Матушка исподлобья взглядывала, наклонившись над тарелкой и выжидая, что будет. Постылый, в большинстве случаев, чувствуя устремленный на него ее пристальный взгляд и сознавая, что это предоставление свободы в выборе куска есть не что иное, как игра в кошку и мышку, самоотверженно брал самый дурной кусок.
– Что ж ты получше куска не выбрал? вон сбоку, смотри, жирный какой! – заговаривала матушка притворно ласковым голосом, обращаясь к несчастному постылому, у которого глаза были полны слез.
– Я, маменька, сыт-с! – отвечал постылый, стараясь быть развязным и нервно хихикая.
– То-то сыт! а губы зачем надул? смотри ты у меня! я ведь насквозь тебя, тихоня, вижу!
Но иногда постылому приходила несчастная мысль побравировать, и он начинал тыкать вилкой по блюду, выбирая кусок получше. Как вдруг раздавался окрик:
– Ты что это разыгрался, мерзавец! Ишь новую моду завел, вилкой по блюду тыкать! Подавай сюда тарелку!
И постылому накладывалась на тарелку уже действительно совсем подожженная и не имевшая ни малейшей питательности щепка.
Вообще, весь процесс насыщения сопровождался тоскливыми заглядываниями в тарелки любимчиков и очень часто разрешался долго сдерживаемыми слезами.
А за слезами неизбежно следовали шлепки по затылку, приказания продолжать обед стоя, лишение блюда, и непременно любимого, и т. д.

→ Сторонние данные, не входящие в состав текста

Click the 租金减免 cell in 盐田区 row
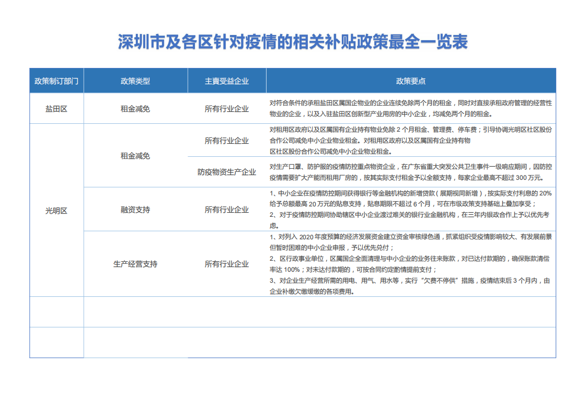 tap(135, 109)
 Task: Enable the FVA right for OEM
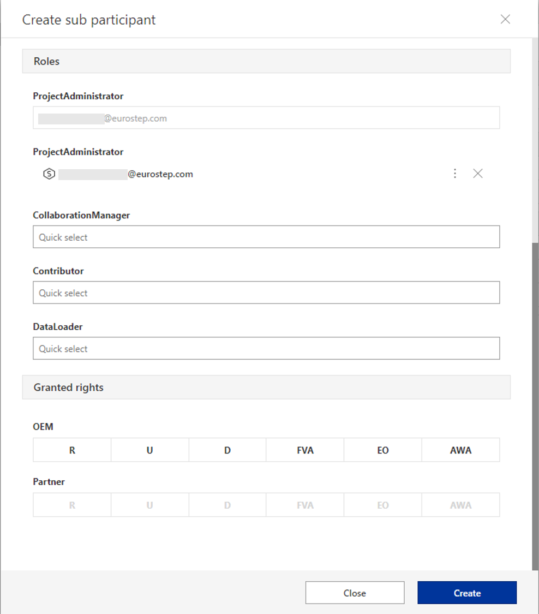click(305, 450)
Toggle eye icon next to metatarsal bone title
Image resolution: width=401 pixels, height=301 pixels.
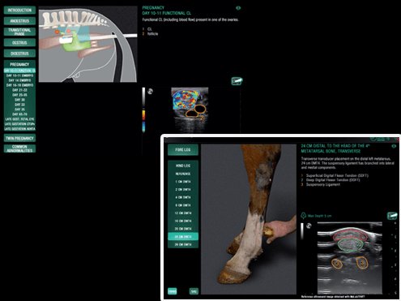[394, 146]
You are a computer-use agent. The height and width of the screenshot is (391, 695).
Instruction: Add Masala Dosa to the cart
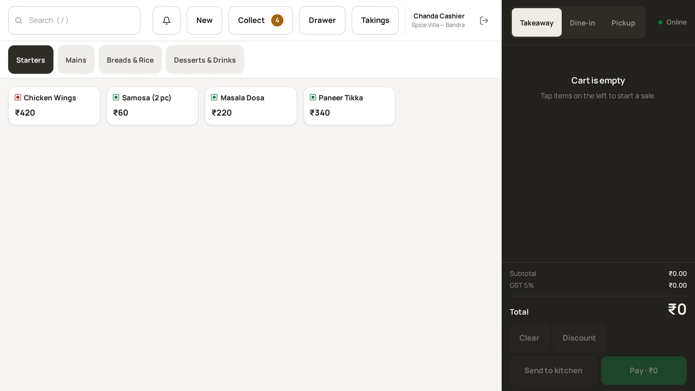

То же самое происходило и с лакомством. Зимой нам давали полакомиться очень редко, но летом ягод и фруктов было такое изобилие, что и детей ежедневно оделяли ими. Обыкновенно, для вида, всех вообще оделяли поровну, но любимчикам клали особо в потаенное место двойную порцию фруктов и ягод и, конечно, посвежее, чем постылым. Происходило шушуканье между матушкой и любимчиками, и постылые легко догадывались, что их настигла обида…
Существовал и еще прием, который чувствительно отзывался на постылых.
Обыкновенно матушка сама собирала фрукты, то есть персики, абрикосы, шпанские вишни, сливы и т. п. Уходя в оранжерею, она очень часто брала с собой кого-нибудь из любимчиков и давала ему там фрукты прямо с дерева.
Можете себе представить, какие картины рисовало воображение постылых, покуда происходила процедура сбора фруктов и в воротах сада показывалась процессия с лотками, горшками и мисками, наполненными массою спелых персиков, вишен и проч.! И в этой процессии, следом за матушкой, резвясь и играя, возвращался любимчик…
Да, мне и теперь становится неловко, когда я вспоминаю об этих дележах, тем больше, что разделение на любимых и постылых не остановилось на рубеже детства, но прошло, впоследствии, через всю жизнь и отразилось в очень существенных несправедливостях…
– Но вы описываете не действительность, а какой-то вымышленный ад! – могут сказать мне. Что описываемое мною похоже на ад – об этом я не спорю, но в то же время утверждаю, что этот ад не вымышлен мной. Это «пошехонская старина» – и ничего больше, и, воспроизводя ее, я могу, положа руку на сердце, подписаться: с подлинным верно.
Я не отрицаю, впрочем, что встречалась и тогда другого рода действительность, мягкая и даже сочувственная. Я и ее впоследствии не обойду. В настоящем «житии» найдется место для всего разнообразия стихий и фактов, из которых составлялся порядок вещей, называемый «стариною».
III. Воспитание нравственное
Вообще весь тон воспитательной обстановки был необыкновенно суровый и, что всего хуже, в высшей степени низменный. Но нравственно-педагогический элемент был даже ниже физического. Начну с взаимных отношений родителей.
Как я уже упоминал, отец мой женился сорока лет на девушке, еще не вышедшей из ребяческого состояния. Это был первый и главный исходный пункт будущих несогласий. Затем отец принадлежал к старинному дворянскому роду (Затрапезный – шутка сказать!), а мать была, по рождению, купчиха, при выдаче которой замуж вдобавок не отдали полностью договоренного приданого.
Ни в характерах, ни в воспитании, ни в привычках супругов не было ничего общего, и так как матушка была из Москвы привезена в деревню, в совершенно чуждую ей семью, то в первое время после женитьбы положение ее было до крайности беспомощное и приниженное. И ей с необыкновенною грубостью и даже жестокостью давали чувствовать эту приниженность.